Par Jean-Paul Delevoye, Ancien Sénateur du Palais-de-Calais, Médiateur de la République.

Jean-Paul Delevoye, Ancien Sénateur du Palais-de-Calais, Médiateur de la République.
Qu’est devenu notre contrat social ? Qu’est devenu ce lien qui doit nous faire surmonter nos intérêts particuliers, accepter un ensemble de règles communes et ressentir l’appartenance à une même communauté de destin ?

Crise des banlieues, contestation dans la rue de lois démocratiquement votées, désaffection envers les principaux partis de gouvernement, « déclinisme », pessimisme et absence de confiance en l’avenir : la société française semble en permanence au bord de l’explosion, marquée par le doute, l’égoïsme, le repli sur soi ou sur les communautés, et par la violence croissante des rapports sociaux et personnels. On réclame bruyamment l’égalité devant la loi, mais on la rejette violemment quand elle vient perturber son propre confort.

On exige des autres l’effort et la moralité nécessaires, mais on refuse la discipline collective qu’implique toute vie en société. On n’attend plus que la République garantisse l’égalité des chances à l’école, dans l’accès aux soins ou devant la loi, mais on recherche pour soi et pour ses proches la « bonne » école, le meilleur hôpital et le tribunal le moins sévère. Le consumérisme l’emporte sur la vertu, l’utilitarisme et l’intérêt individuel sur les valeurs républicaines.
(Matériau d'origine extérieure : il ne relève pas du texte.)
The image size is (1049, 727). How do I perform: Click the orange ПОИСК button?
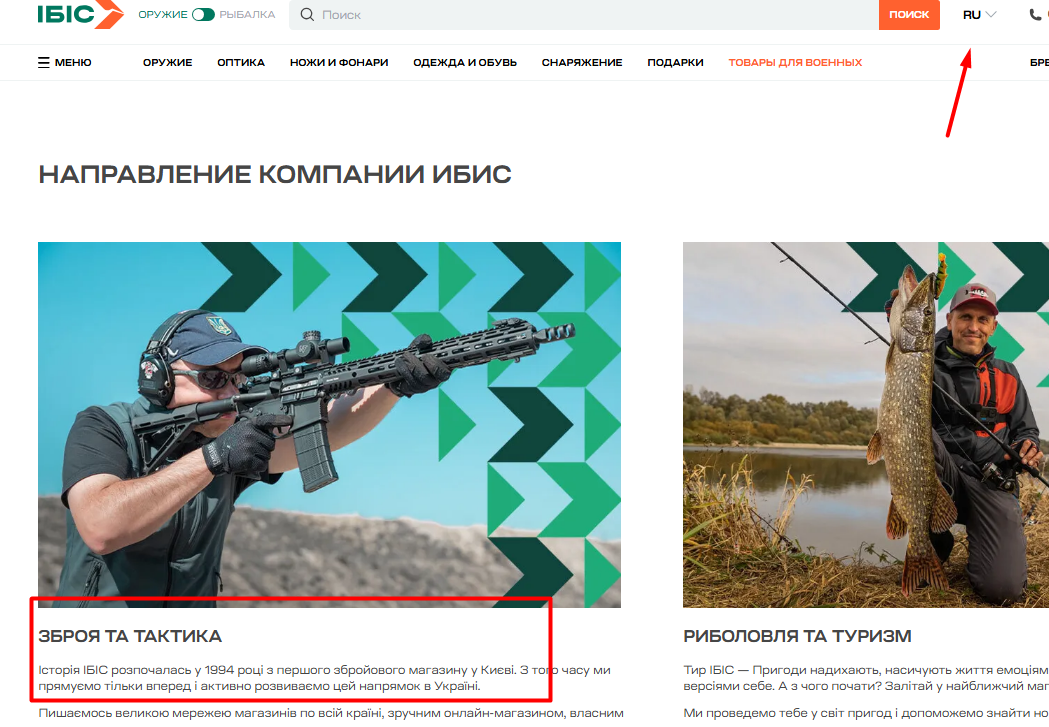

Dans le conflit permanent entre la nécessité d’une règle collective dont le respect devrait s’imposer à tous et la puissance des intérêts particuliers, c’est la seconde qui paraît actuellement l’emporter.

Pourquoi un tel délitement du lien social et une telle menace sur notre « vivre-ensemble » ? Il y a bien sûr la baisse d’influence des relais traditionnels de socialisation qu’étaient la famille, les églises, les syndicats et les partis. L’échec des idéologies, la fin des messianismes révolutionnaires et politiques ainsi que les évolutions sociétales ont fait disparaître bien des repères qui ne sont pas encore remplacés. Il y a le rôle des politiques, relativisé par la mondialisation, les pouvoirs économiques et financiers, le poids croissant des organisations et groupes de pression non-gouvernementaux. Il y a leur impuissance apparente, d’une part à résoudre les difficultés quotidiennes de leurs concitoyens et, d’autre part, à leur proposer les grands choix de société et les grands desseins susceptibles de les mobiliser collectivement. Les pouvoirs, les institutions, les autorités établies, mais aussi les médias et les experts en viennent à être considérés par nos compatriotes comme un « système » dont ils sont exclus, qui a oublié de servir le bien commun et qui n’a plus d’autre fin que de se protéger et se perpétuer. C’est ainsi que s’installe l’incompréhension, que s’élargit le fossé entre la société civile et la sphère publique, entre les Français et leurs institutions.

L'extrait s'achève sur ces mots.